Copy the data below word for word, starting with the line that contains "Where should I click to: Select" and continuing through the end of the data.

**Given records**
'''
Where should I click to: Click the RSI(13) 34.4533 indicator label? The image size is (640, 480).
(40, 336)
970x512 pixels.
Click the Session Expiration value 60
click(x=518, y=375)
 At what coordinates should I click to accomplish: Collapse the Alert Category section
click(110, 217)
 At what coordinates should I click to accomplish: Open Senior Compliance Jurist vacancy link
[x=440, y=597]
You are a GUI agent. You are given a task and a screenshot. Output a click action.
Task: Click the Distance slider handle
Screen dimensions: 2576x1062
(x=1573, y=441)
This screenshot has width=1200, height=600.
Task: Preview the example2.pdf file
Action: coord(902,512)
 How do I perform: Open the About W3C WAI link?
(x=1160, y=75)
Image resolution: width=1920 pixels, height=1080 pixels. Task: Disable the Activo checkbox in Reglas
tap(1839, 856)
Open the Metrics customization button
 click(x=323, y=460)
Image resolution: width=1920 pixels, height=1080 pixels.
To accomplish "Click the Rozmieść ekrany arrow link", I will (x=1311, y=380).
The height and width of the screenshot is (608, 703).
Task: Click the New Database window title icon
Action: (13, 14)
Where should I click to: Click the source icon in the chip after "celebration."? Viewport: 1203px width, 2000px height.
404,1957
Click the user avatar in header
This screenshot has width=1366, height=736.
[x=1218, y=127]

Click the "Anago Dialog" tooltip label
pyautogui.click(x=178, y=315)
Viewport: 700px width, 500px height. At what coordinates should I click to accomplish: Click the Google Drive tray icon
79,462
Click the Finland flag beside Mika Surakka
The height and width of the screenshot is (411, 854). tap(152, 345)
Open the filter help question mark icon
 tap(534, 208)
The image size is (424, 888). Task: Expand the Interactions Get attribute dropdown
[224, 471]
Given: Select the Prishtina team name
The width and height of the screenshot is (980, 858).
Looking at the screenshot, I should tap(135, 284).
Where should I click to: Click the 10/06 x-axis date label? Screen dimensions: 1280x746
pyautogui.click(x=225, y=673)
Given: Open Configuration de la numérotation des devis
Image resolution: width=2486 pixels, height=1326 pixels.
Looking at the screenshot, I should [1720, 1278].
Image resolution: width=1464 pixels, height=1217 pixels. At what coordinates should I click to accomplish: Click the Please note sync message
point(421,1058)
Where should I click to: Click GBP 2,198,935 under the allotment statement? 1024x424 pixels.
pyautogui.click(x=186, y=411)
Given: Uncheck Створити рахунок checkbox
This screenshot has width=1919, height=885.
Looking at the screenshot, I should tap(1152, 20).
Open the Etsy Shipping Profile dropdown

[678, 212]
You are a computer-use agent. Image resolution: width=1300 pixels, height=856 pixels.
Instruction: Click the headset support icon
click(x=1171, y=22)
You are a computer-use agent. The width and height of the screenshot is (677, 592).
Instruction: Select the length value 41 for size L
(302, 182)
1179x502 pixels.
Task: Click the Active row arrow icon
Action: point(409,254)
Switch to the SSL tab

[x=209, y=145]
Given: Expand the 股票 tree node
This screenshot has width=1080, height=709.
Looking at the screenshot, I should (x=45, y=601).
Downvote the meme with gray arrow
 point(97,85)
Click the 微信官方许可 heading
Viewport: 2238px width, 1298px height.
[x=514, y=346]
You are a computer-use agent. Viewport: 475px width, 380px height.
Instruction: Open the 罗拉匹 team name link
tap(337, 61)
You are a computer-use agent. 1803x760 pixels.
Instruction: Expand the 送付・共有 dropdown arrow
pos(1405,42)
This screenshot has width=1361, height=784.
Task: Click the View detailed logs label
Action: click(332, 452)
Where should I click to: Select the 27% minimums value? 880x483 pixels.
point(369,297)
'''
**Finished answer**
Where should I click to: Select the 27% minimums value? 880x483 pixels.
point(369,297)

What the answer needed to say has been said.